The state is in the midst of updating its wolf management plan for the first time in 20 years, and the draft plan seeks to keep a minimum of 450 wolves in Montana, where there are currently an estimated 1,000 to 1,200, which the conservation groups have said is a hint that Montana would like to keep hunting and trapping in place long term.

The Fish and Wildlife Commission in December faced criticism from the groups about approving new administrative rules amendments that removed reference to the Montana Gray Wolf Conservation and Management Plan that is currently being updated.

FWP admitted to violating the public right to know in earlier meetings and entered into a consent decree with one of the groups, Wolves of the Rockies, and the commission was sued over alleged public notice violations.

And several of the groups successfully went to federal court to force Montana to change its wolf trapping season dates in most of the state, limiting the seasons in those areas to Jan. 1 to Feb. 15 over the threat to grizzly bears, which are listed under the ESA.

A decision is also likely imminent from the USFWS as to whether grizzly bears should be delisted in two ecosystems in Montana – something the Republican supermajority and Gianforte administration has been pushing for in order to be able to put those animals under state management as well.

Montana Gov.
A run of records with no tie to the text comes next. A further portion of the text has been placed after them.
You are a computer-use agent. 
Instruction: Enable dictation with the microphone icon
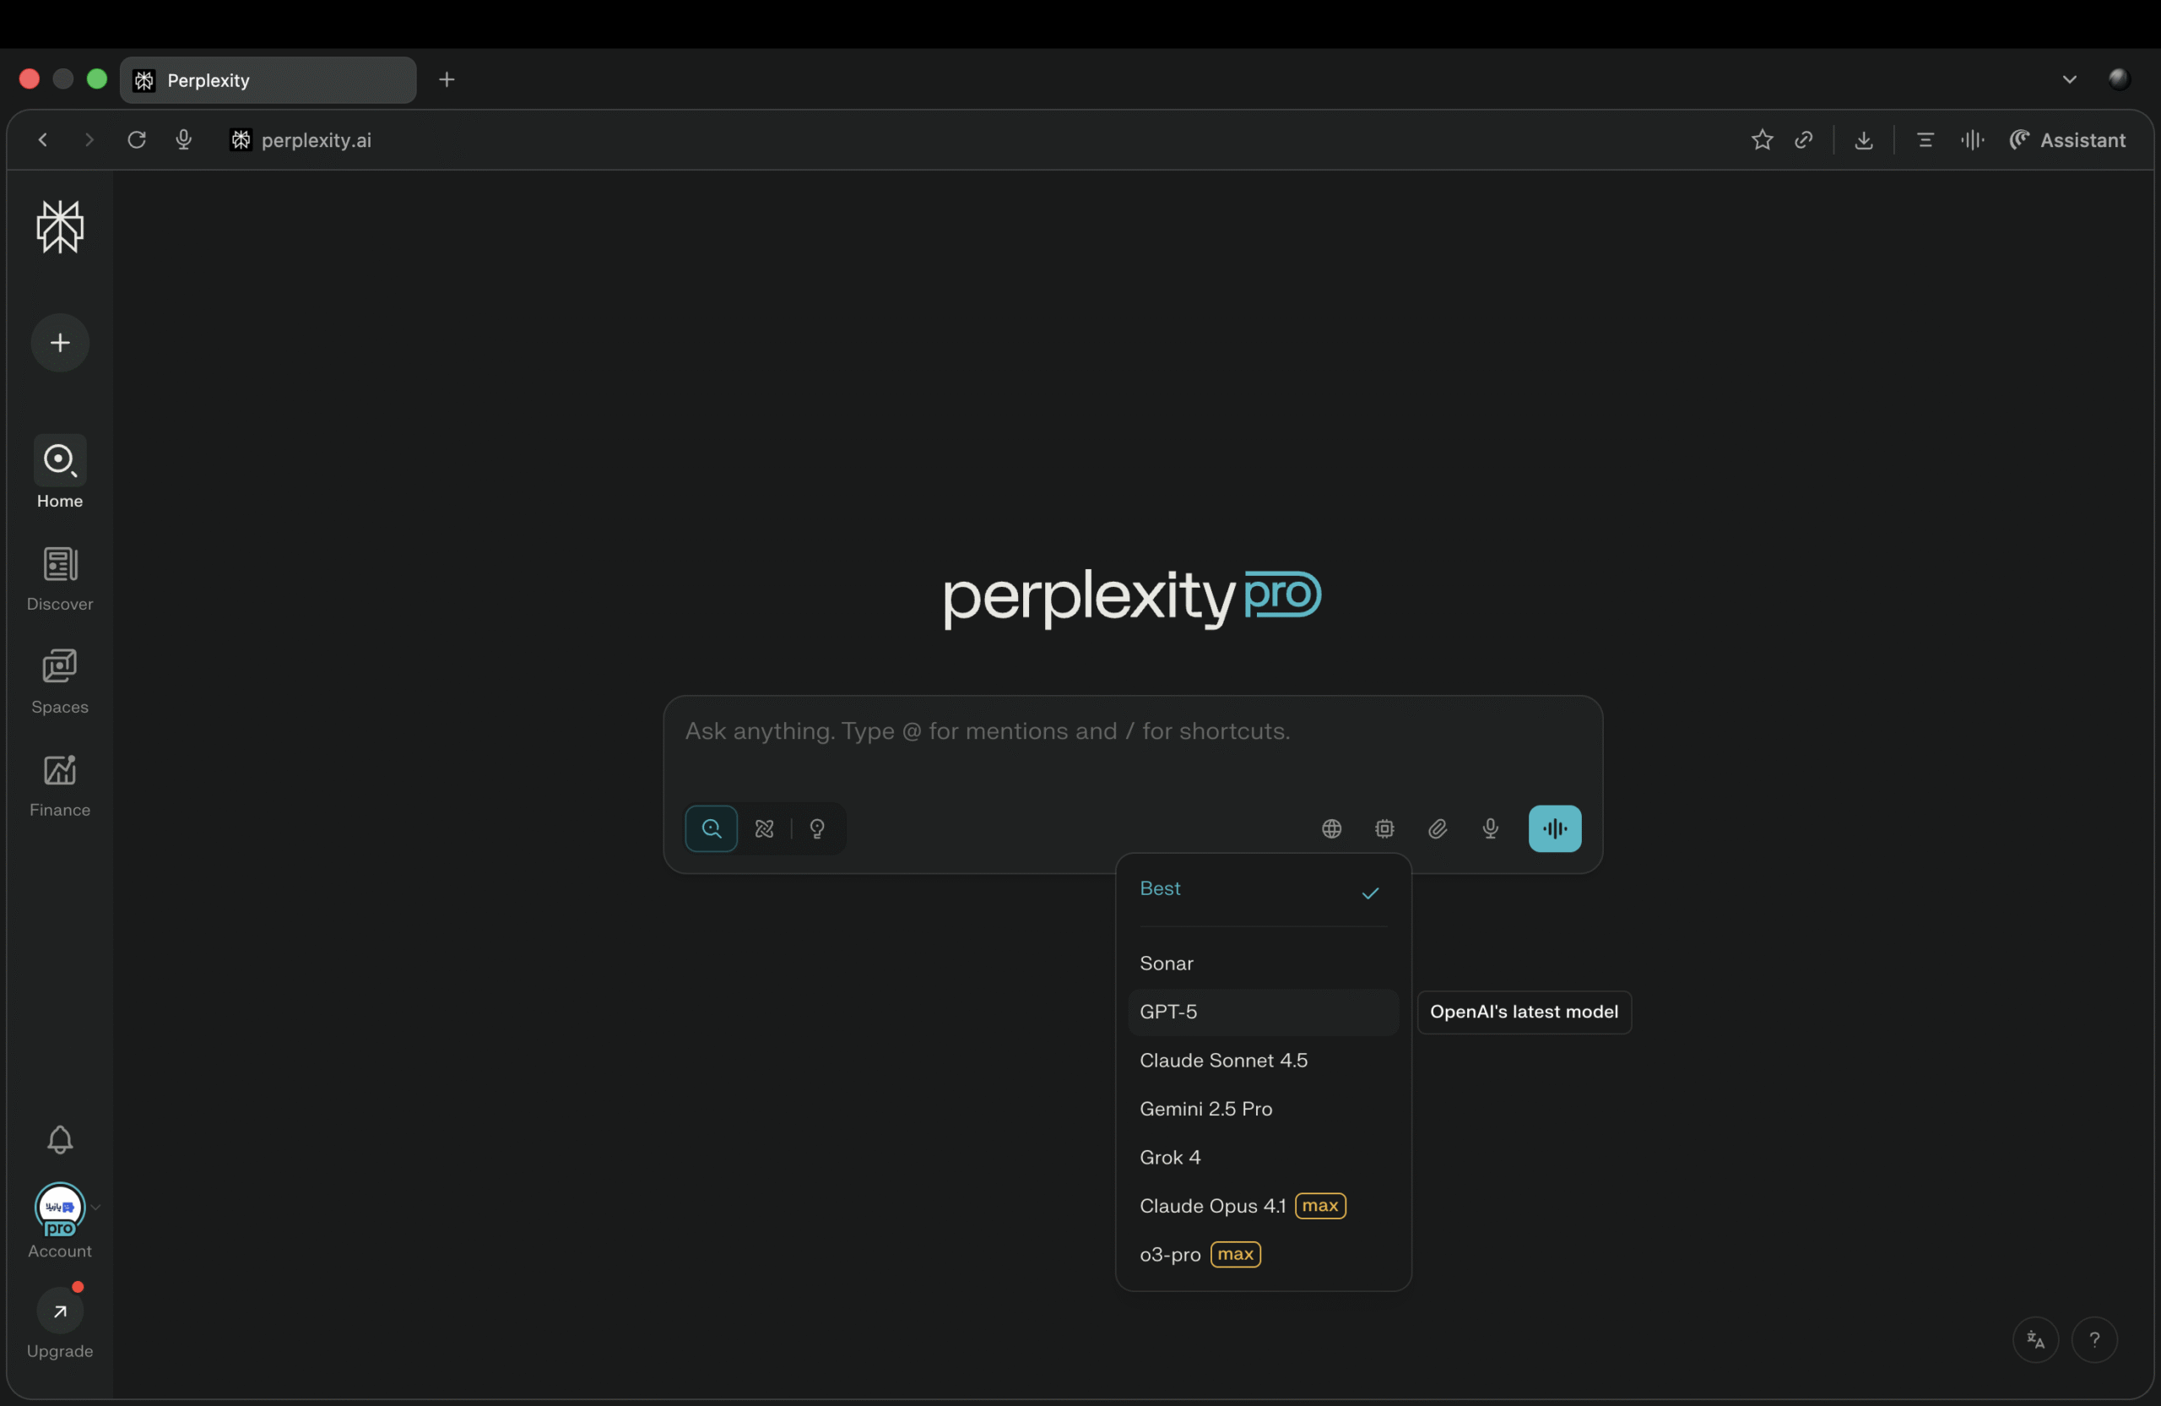click(1488, 828)
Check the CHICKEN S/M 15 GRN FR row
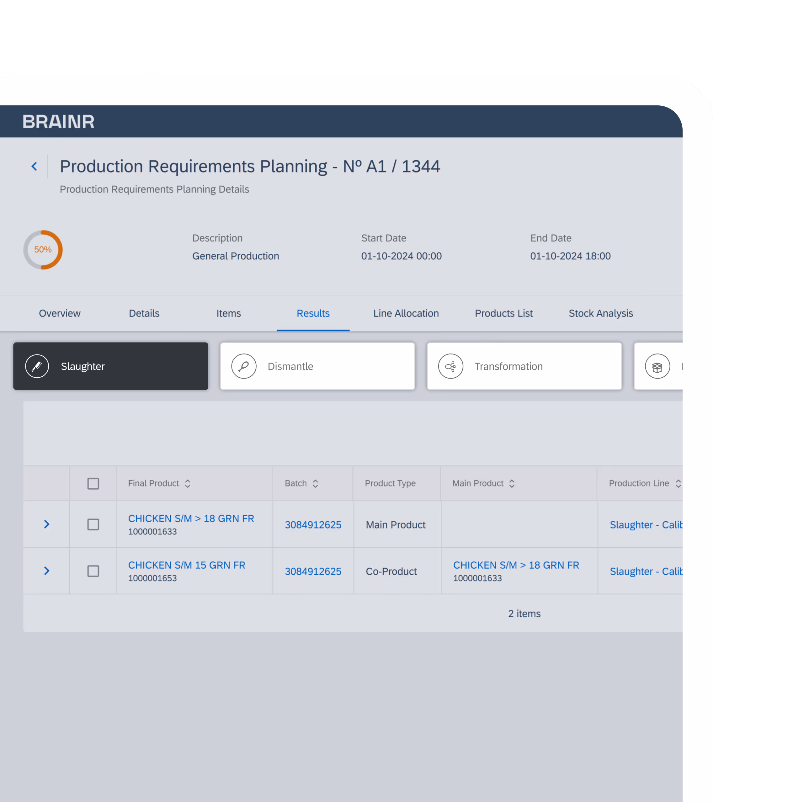Viewport: 788px width, 803px height. click(x=93, y=571)
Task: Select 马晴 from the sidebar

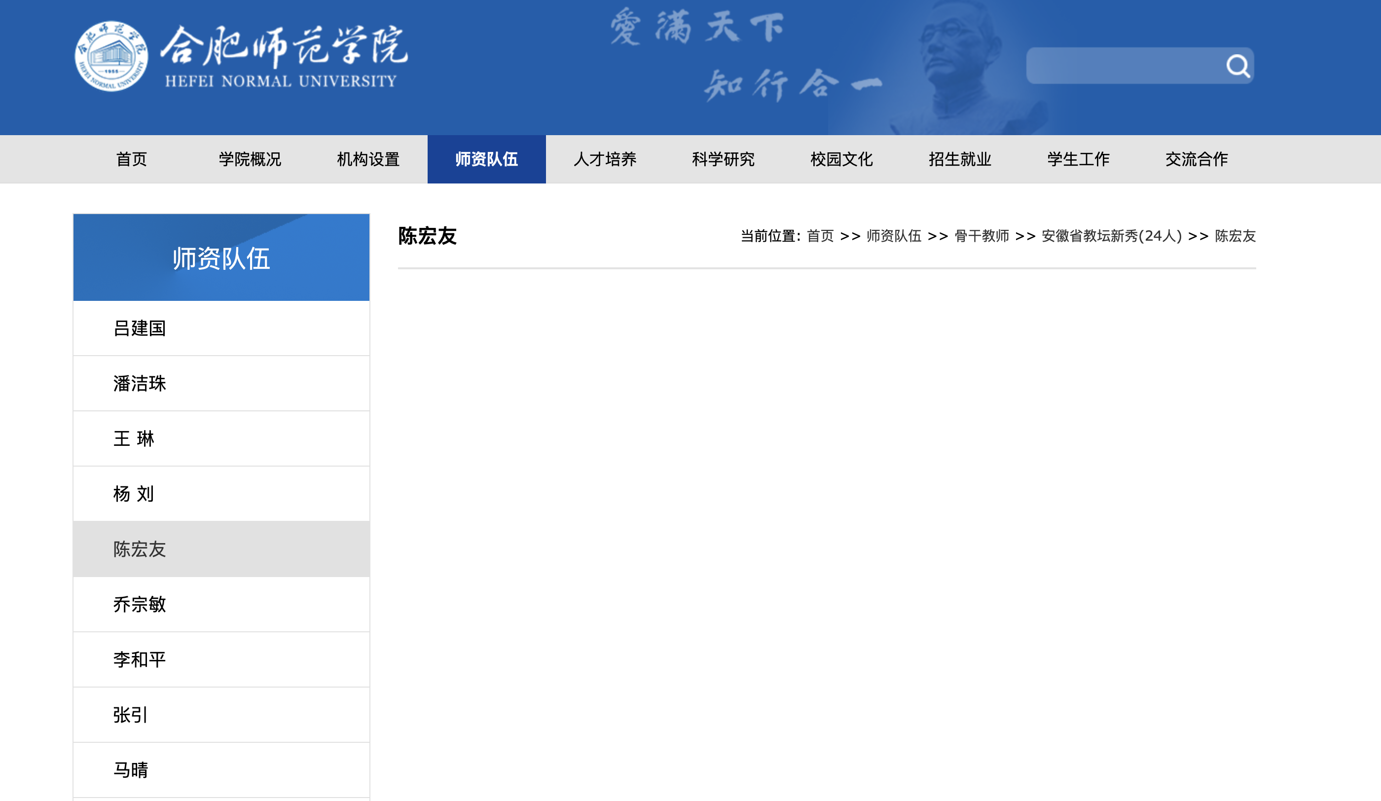Action: tap(131, 770)
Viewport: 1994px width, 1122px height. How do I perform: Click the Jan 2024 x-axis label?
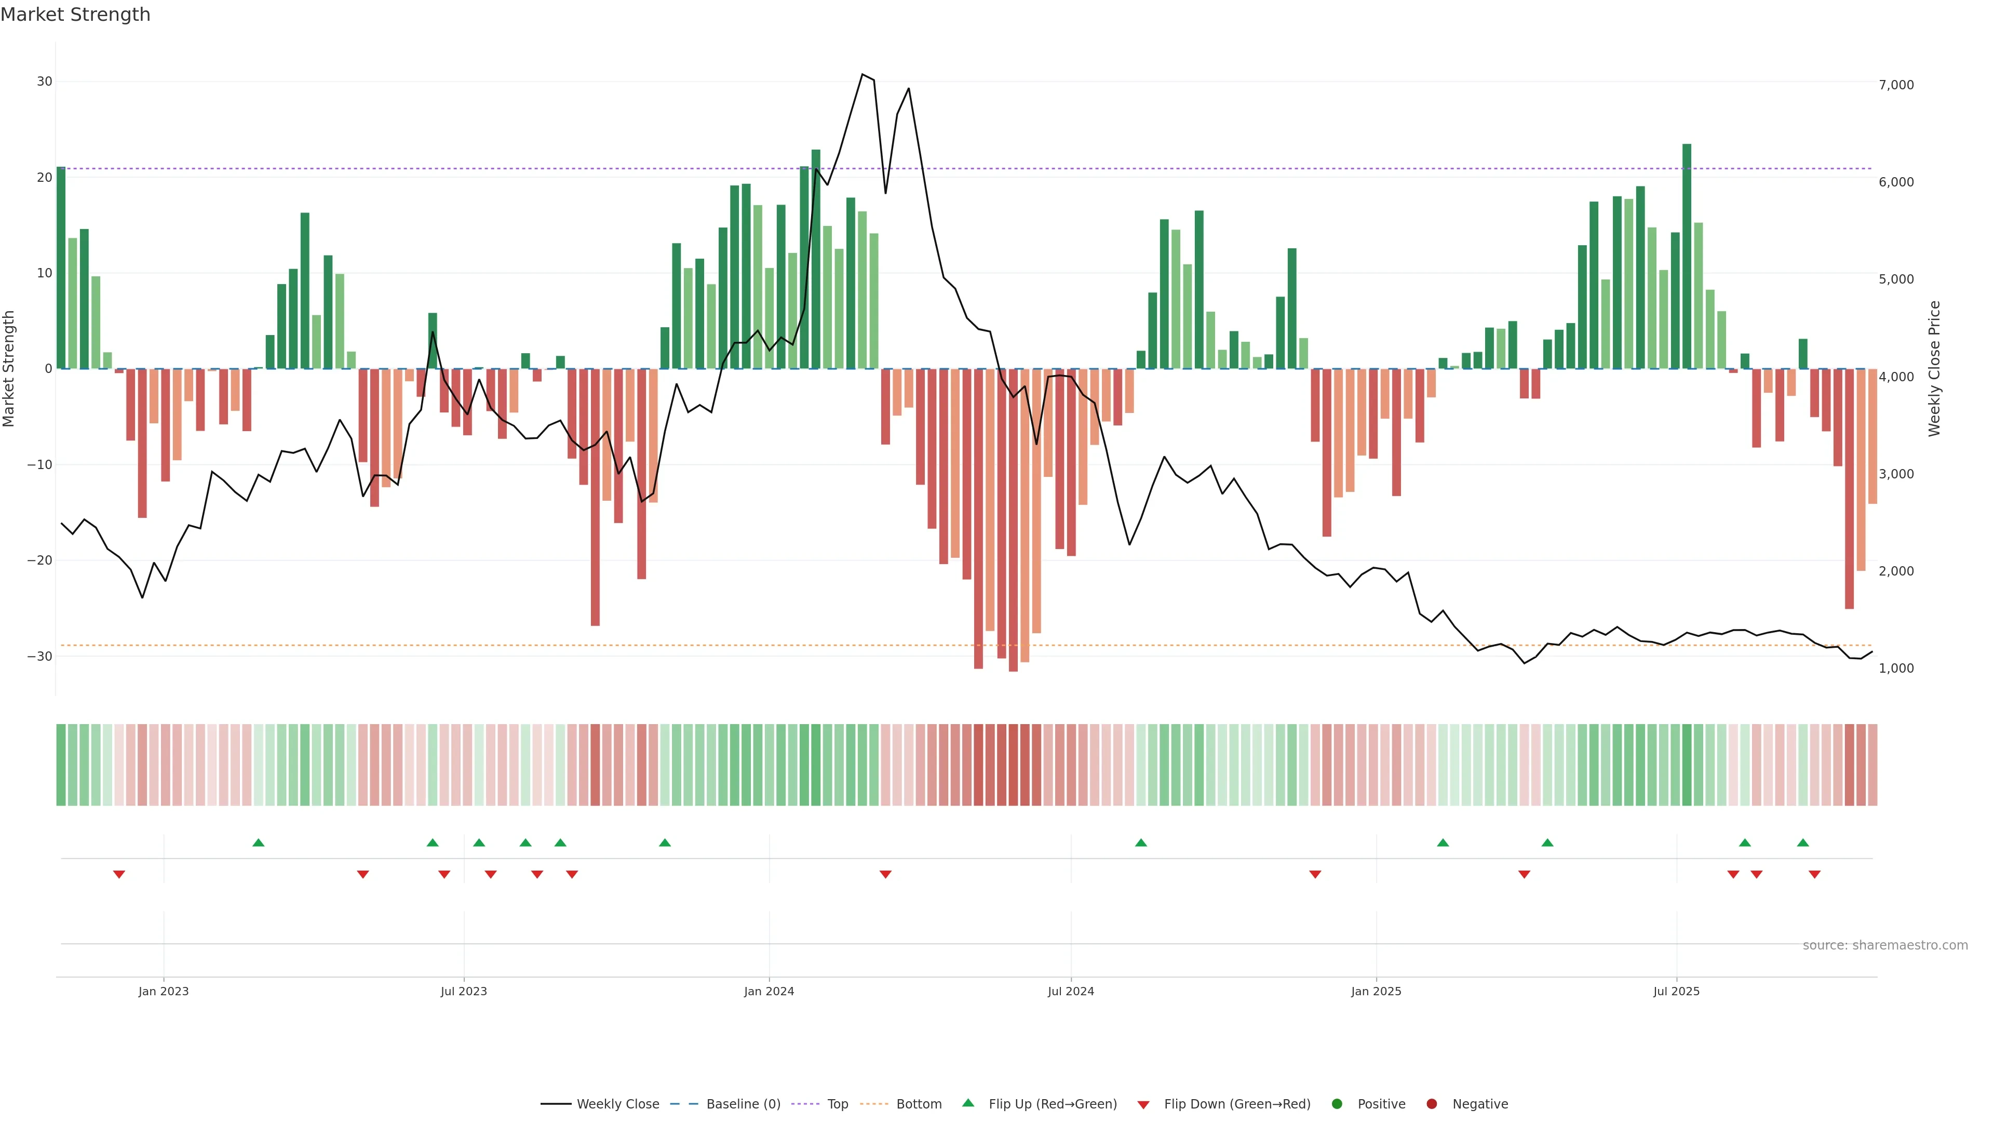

Greg Gianforte said in a statement he appreciated USFWS keeping gray wolves’ ESA status unchanged.

“In Montana, we have demonstrated our ability to appropriately conserve the gray wolf using a science-based approach and we look forward to continuing to do so in the years to come,” Gianforte said in a statement from the Governor’s Office.

For the wolf hunting and trapping season, the wolf quotas have already been met in Wildlife Management Unit 313 and Regions 5, 6, and 7 for the year. The Fish and Wildlife Commission earlier this week declined to make changes to the season in Region 3, where 42 wolves have been killed as of Friday out of a quota of 52. Across the state, 230 wolves had been killed as of Friday out of a quota of 313, which was reduced from last year’s quota of 450.

But maintaining hunting and trapping seasons in which hundreds of wolves are killed each year in Montana and its neighboring states is not sustainable, the conservation groups said Friday.

“FWS is completely missing how disgraceful anti-carnivore fervor is reversing conservation gains in this region,” said Nick Gevock, the Sierra Club’s Northern Rockies field organizer. “We need FWS to do better and Montana, Idaho and Wyoming need to get into the 21st Century and work to conserve wolves in an ethical, science-based manner.”